Today we take a look at…
Rei Kawakubo is a Japanese designer born on the 11th of October 1942. She is a designer who did not study the field of fashion but rather majored in Fine Arts and Literature at Keio University. Kawakubo worked for a textile company after graduating and became a freelance stylist in 1967.
In 1973, Kawakubo alongside her future husband Adrian Joffe, established her own company, Comme des Garçons Co. Ltd, which is a French term for “Like Boys” in Tokyo. She started selling women’s clothes in her first boutique in Tokyo in 1975, extending to menswear in 1978. She opened a boutique in Paris in 1982 and began presenting her fashion lines in the Fashion weeks each season.
Her concept for Comme des Garçons dedicates itself to producing in anti-fashion and clothing was often deconstructed. In the beginning of her career during the 1980s, her collections featured garments that were primarily in black, dark grey or white. The styles consisted of fabric that was draped around the body and featured frayed, unfinished edges along with holes and generally with asymmetrical shapes. She worked to challenge the reputable notions of beauty and created an uproar at her debut Paris fashion show where her clothing was labelled by journalists as ‘Hiroshima chic’ amongst other things. Since the late 1980s, her colour palette has grown somewhat.
Kawakubo likes to be involved in all the various aspects of her business, she has always been critically involved in graphic design, advertising, and shop interiors, with the belief that all these things are a part of one vision and are intimately linked.

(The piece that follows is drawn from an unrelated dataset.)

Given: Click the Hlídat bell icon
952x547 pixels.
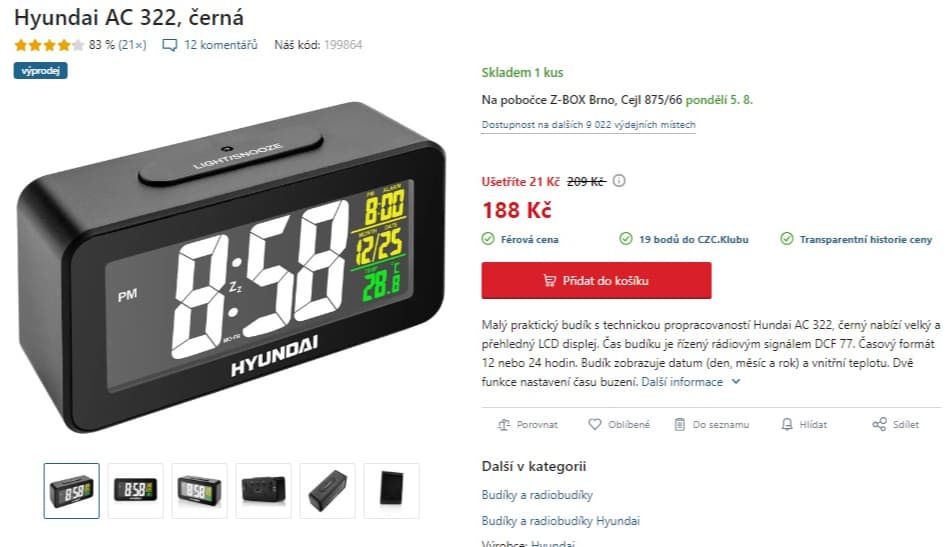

When it comes to store design, one of her flagship stores, the Aoyama store in Tokyo is known for its sloping glass facade decorated with blue dots. This was designed in collaboration between Rei and architect Future Systems and interior designer Takao Kawasaki.
She has also had a hand in publishing her own bi-annual magazine, ‘Six’ (standing for ‘sixth sense’), in the early 1990s. It contained very little text and consisted mainly of photographs and images that she deemed inspiring. The magazine closed its doors in 1991, by which time it had become an institution for Comme des Garçons. With great surprise however, Comme des Garçons presented a brand new iPad application in 2012, exploring the world of ‘Six’ magazine, featuring all the issues from 1988 to 1991.

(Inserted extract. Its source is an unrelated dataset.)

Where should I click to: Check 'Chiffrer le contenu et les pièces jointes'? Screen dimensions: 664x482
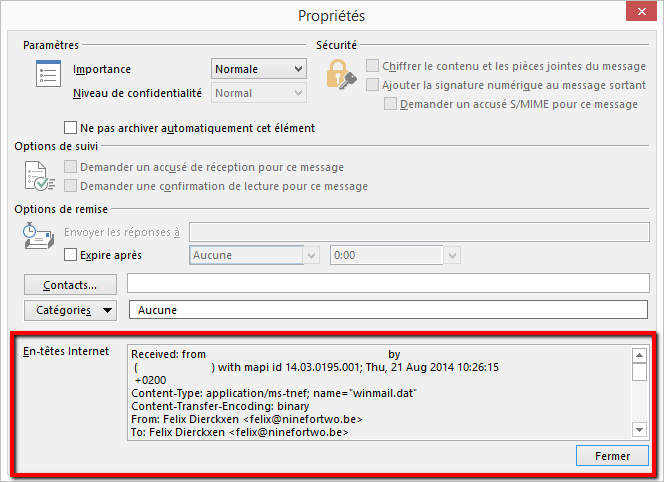(x=373, y=66)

The 1997 spring-summer collection, is often referred to as the “lumps and bumps” collection, it presented fabric in bulk and balls on the garments. This led to a collaboration, between Kawakubo and a New York-based choreographer Merce Cunningham called “Scenario“. The collection was designed mostly with vertical blue stripes on white, or in pale green and white-checkered patterns. In terms of the dance routine that was choreographed by Cunningham there were five or six dancers who would twist and pose, each in his or her own space, with a rush of additional dancers to the stage toward the end of the performance.
For her 2006 autumn/winter collection, the entire collection dealt with the concept of the “persona”, in other words it broke down the different ways we present ourselves to the world. The look fused tailored menswear with more feminine elements such as corsets and flower printed dress fabrics. The “Persona” collection was one of the many collections that combined the ideals of femininity with masculinity.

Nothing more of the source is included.